Tuesday, May 22, 2012

Top Senate Dem to GOP: No tax cuts for rich

(AP) ? Republicans will have to drop their insistence on retaining tax cuts for the rich and plans to reshape Medicare before there can be a bipartisan deal on controlling federal deficits and averting a wide-scale tax increase in January, the Senate's top Democrat said.

In a letter to GOP senators released Tuesday, Senate Majority Leader Harry Reid blamed congressional Republicans' "strict adherence to tea party ideology" for the two sides' failure to reach such a deal. Reid, D-Nev., also said the GOP's "blind adherence to tea party extremism is making it impossible" to reach compromise before the November presidential and congressional elections.

Reid's letter, dated Monday, was a response to one that 41 Republicans senators sent him last week. In it, they said Congress and President Barack Obama should act this year to avert an automatic increase in income and other taxes that will occur in January when tax cuts enacted a decade ago expire.

The letters represented the latest salvos between the parties as they appeal to voters and simultaneously maneuver for advantage in an upcoming year-end budget clash. In January, lawmakers will face the expiration of the tax cuts, the beginning of $1.2 trillion in automatic cuts in defense and domestic programs, and a need to renew the government's authority to borrow money.

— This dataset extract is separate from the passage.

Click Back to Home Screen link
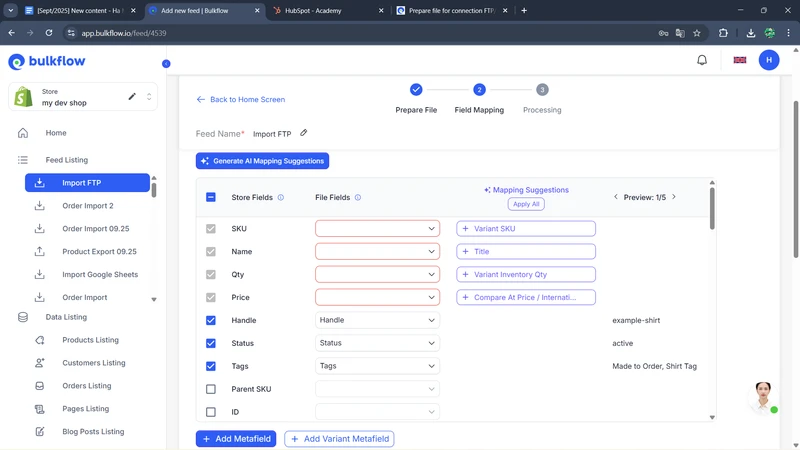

Obama and Democrats have said they want to prevent income tax rates from rising for everyone but the wealthiest taxpayers, saying the rich must contribute their fair share to efforts to tame the enormous federal debt. Republicans want to keep taxes from rising on everyone, arguing that tax increases on the rich would curtail their ability to create jobs.

Last week, most Republicans voted in favor of beginning a Senate debate on a 2013 fiscal plan by House Budget Committee Chairman Paul Ryan, R-Wis. Ryan's budget would reconfigure Medicare into a voucher-like program in which most future beneficiaries would have to buy health insurance on the open market, rather than have the government pay many hospital and doctor bills as it does today.

"Once Republicans are willing to abandon their commitment to more tax breaks for multi-millionaires and special interests and their plans to end Medicare, I am confident that we can reach an agreement," Reid wrote.